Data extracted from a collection

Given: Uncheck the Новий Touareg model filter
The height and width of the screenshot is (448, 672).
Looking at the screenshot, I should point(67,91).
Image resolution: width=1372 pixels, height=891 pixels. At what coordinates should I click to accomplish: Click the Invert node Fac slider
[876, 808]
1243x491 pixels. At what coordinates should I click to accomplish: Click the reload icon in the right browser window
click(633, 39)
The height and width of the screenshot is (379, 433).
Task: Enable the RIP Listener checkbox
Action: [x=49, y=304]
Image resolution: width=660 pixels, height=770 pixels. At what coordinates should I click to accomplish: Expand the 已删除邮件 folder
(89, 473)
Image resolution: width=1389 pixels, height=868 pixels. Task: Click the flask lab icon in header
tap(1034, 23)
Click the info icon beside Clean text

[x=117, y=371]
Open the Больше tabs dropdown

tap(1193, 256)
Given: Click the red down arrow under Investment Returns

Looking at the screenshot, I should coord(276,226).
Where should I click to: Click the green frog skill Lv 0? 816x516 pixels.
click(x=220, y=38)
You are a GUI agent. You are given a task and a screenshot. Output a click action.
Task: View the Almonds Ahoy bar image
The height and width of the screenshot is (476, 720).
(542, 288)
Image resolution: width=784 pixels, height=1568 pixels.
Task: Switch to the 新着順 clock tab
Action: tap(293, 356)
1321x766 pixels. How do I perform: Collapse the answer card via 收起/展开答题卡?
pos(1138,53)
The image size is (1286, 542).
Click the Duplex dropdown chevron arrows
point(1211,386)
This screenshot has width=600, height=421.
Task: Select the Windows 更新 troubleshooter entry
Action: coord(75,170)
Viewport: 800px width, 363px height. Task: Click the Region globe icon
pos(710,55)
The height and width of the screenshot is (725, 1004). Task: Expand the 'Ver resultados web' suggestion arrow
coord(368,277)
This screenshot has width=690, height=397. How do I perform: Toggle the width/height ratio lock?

Work required
Could you copy out all of the records above exactly?

Response
Given: Uncheck the Новий Touareg model filter
The height and width of the screenshot is (448, 672).
Looking at the screenshot, I should point(67,91).
Image resolution: width=1372 pixels, height=891 pixels. At what coordinates should I click to accomplish: Click the Invert node Fac slider
[876, 808]
1243x491 pixels. At what coordinates should I click to accomplish: Click the reload icon in the right browser window
click(633, 39)
The height and width of the screenshot is (379, 433).
Task: Enable the RIP Listener checkbox
Action: [x=49, y=304]
Image resolution: width=660 pixels, height=770 pixels. At what coordinates should I click to accomplish: Expand the 已删除邮件 folder
(89, 473)
Image resolution: width=1389 pixels, height=868 pixels. Task: Click the flask lab icon in header
tap(1034, 23)
Click the info icon beside Clean text

[x=117, y=371]
Open the Больше tabs dropdown

tap(1193, 256)
Given: Click the red down arrow under Investment Returns

Looking at the screenshot, I should coord(276,226).
Where should I click to: Click the green frog skill Lv 0? 816x516 pixels.
click(x=220, y=38)
You are a GUI agent. You are given a task and a screenshot. Output a click action.
Task: View the Almonds Ahoy bar image
The height and width of the screenshot is (476, 720).
(542, 288)
Image resolution: width=784 pixels, height=1568 pixels.
Task: Switch to the 新着順 clock tab
Action: tap(293, 356)
1321x766 pixels. How do I perform: Collapse the answer card via 收起/展开答题卡?
pos(1138,53)
The image size is (1286, 542).
Click the Duplex dropdown chevron arrows
point(1211,386)
This screenshot has width=600, height=421.
Task: Select the Windows 更新 troubleshooter entry
Action: coord(75,170)
Viewport: 800px width, 363px height. Task: Click the Region globe icon
pos(710,55)
The height and width of the screenshot is (725, 1004). Task: Expand the 'Ver resultados web' suggestion arrow
coord(368,277)
This screenshot has width=690, height=397. How do I perform: Toggle the width/height ratio lock?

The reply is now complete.